MAYBE?! There is quite simply NO way Evolution could have produced consciousness (and
you and I know with absolute certainty that it did at least once and possibly twice and
perhaps 20 billion times or more) if intelligence and consciousness were unrelated, and
there are no ifs ands or buts about it.
> But evolution always has to work by modifying what exists. It's possible
there can be intelligent behavior, e.g.

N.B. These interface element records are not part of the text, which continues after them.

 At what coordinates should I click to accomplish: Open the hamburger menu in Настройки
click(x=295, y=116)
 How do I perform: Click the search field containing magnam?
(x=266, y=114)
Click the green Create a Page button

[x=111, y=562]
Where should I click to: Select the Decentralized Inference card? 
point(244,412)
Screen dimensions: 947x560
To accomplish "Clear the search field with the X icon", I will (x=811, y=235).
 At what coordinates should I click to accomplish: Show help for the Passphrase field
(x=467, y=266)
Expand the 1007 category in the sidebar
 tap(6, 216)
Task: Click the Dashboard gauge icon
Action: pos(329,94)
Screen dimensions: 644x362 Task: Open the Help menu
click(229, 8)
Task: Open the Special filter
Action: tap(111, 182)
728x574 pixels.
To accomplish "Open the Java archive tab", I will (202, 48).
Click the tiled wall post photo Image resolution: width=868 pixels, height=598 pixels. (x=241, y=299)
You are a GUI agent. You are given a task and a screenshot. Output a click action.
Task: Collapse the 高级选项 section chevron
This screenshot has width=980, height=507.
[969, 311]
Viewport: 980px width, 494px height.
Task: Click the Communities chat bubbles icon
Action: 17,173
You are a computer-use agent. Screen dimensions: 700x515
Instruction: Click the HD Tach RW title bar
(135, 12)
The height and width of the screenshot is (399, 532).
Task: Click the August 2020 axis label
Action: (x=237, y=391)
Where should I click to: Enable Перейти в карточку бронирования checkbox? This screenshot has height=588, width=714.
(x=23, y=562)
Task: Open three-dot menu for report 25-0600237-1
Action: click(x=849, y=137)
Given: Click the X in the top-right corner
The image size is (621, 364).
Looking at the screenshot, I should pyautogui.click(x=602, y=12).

AI robots, that are not conscious
In the one and only example we have of the construction of intelligent and conscious
things we note that the intelligent part was much more difficult and took much much
longer to achieve than the conscious part; so you believe that in regard to robots the
default assumption should be that achieving the conscious part will be much more
difficult to achieve than the intelligent part. My friend that simply does not compute.
I didn't say anything about "default assumption"; I said "it's possible". In fact my
prior estimate would be that any intelligence entails some kind of consciousness. But if
consciousness arises from computation, then computationally different ways of implementing
intelligent may well produce different kinds of consciousness.